#### Passage provided:
Begin

I started the book just as I registered for the Brooklyn half-marathon, and it was perfect timing. After a couple of sedentary winter months I’m finally getting off the couch and hitting the pavement, and yesterday I even impressed myself with my distance and time. It’s been many months since that’s happened.

Reading it also gave me some relief as I’ve been nervously awaiting my MFA program results. I’ve only officially heard from two of my ten schools — Minnesota and Iowa, both rejections — but so far the process has been a little discouraging.

My biggest realization while I’ve had to wait is that I am still so new to this whole writing business, at least in the world of storytelling. I put a period on the end of a sentence and think “poetry!”, allowing myself to fantasize about what could happen, and then I come back to the same story the next day and see garbage. Just how do you write what floats around formless in your head? And how do you get others to care about those images and ideas?

I’ve learned that the important thing is not to let doubt and laziness get in the way. Like any real skill, whether it’s becoming an athlete or learning to play Chopin like a pro, writing well is a life-long process requiring an obscene amount of discipline. To pretend to be serious about any of these things without putting in the necessary time is just sad.

No matter what happens with the programs I still have to hear from, I am proud at what I’ve gotten done in the past few months. I’ve published a few pieces of nonfiction, I’ve started and restarted and finished drafts of stories, and I’ve read a lot. I’m still trying to establish a consistent writing schedule, and too often I slack off. But in my stories I hear a faint voice. I think I just need time and faithful practice of the craft, and maybe it will get a little louder and a little more melodic.

Running, as Mr. Murakami discovered for himself, is the perfect companion for the long process of writing. To stay focused, to keep the muscles toned, to be disciplined, I just have to run. And the next day I have to lace up my running shoes and do it again. Eventually it will get easier, and as I build up my endurance, maybe I’ll surprise myself with the results.

End

#### Supplied records:
Begin

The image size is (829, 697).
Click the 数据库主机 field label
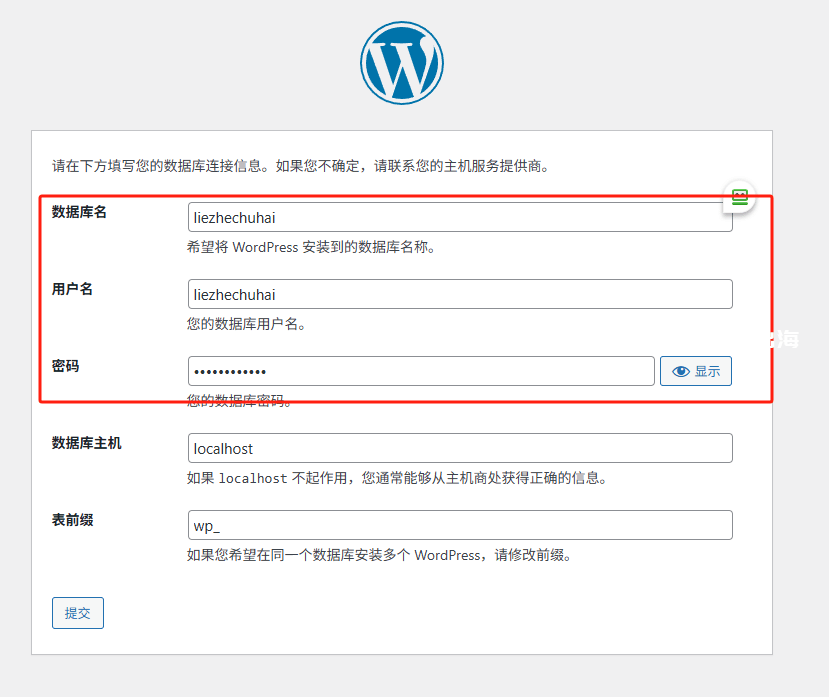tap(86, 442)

End
Begin

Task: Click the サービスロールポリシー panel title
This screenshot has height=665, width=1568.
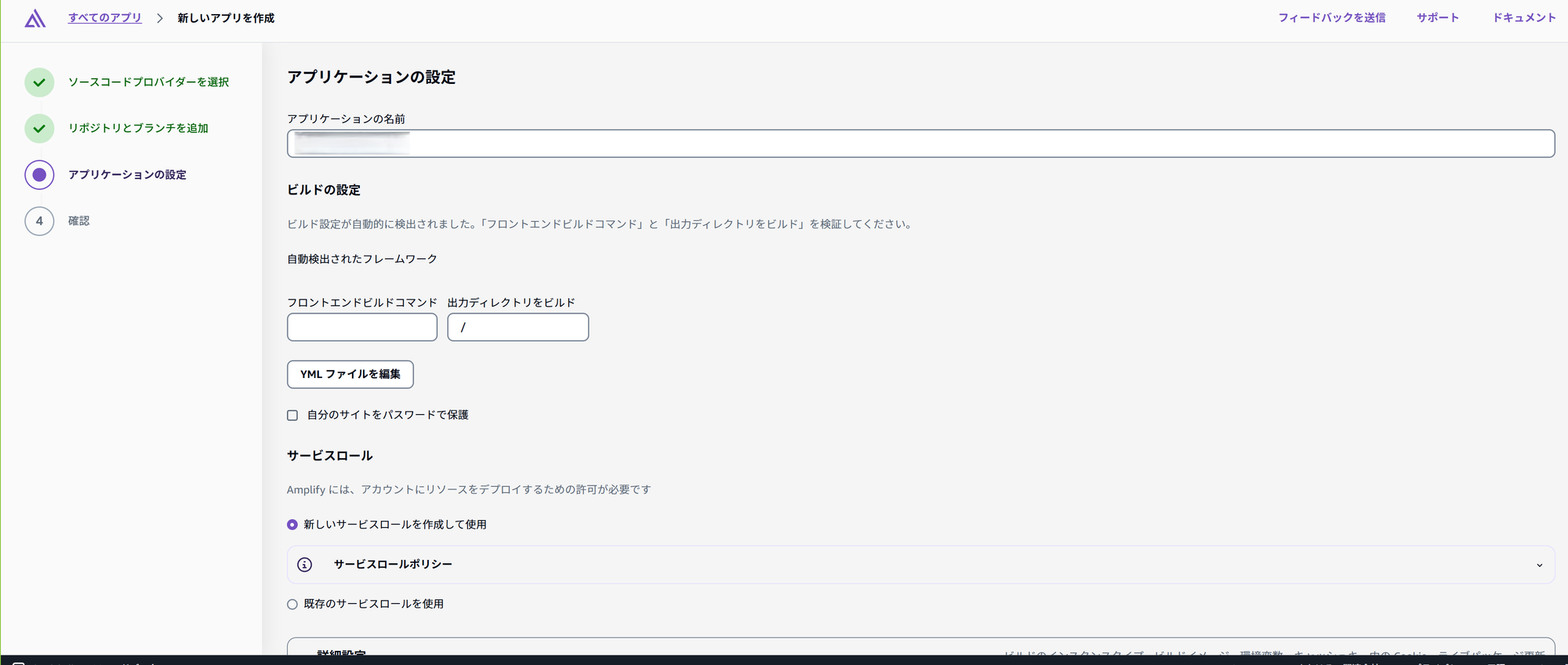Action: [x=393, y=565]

End

Please copy the passage on running and writing word for word, from "I’ve learned that" to "is just sad.".

I’ve learned that the important thing is not to let doubt and laziness get in the way. Like any real skill, whether it’s becoming an athlete or learning to play Chopin like a pro, writing well is a life-long process requiring an obscene amount of discipline. To pretend to be serious about any of these things without putting in the necessary time is just sad.